Work instructions:
Copy out the records below word for word, keeping every line unchanged.

[Start of Supplied records]

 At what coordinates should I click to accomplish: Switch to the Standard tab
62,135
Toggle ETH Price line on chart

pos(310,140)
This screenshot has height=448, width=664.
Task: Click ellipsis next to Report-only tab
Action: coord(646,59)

[End of Supplied records]

Result for this exercise:
 At what coordinates should I click to accomplish: Switch to the Standard tab
62,135
Toggle ETH Price line on chart

pos(310,140)
This screenshot has height=448, width=664.
Task: Click ellipsis next to Report-only tab
Action: coord(646,59)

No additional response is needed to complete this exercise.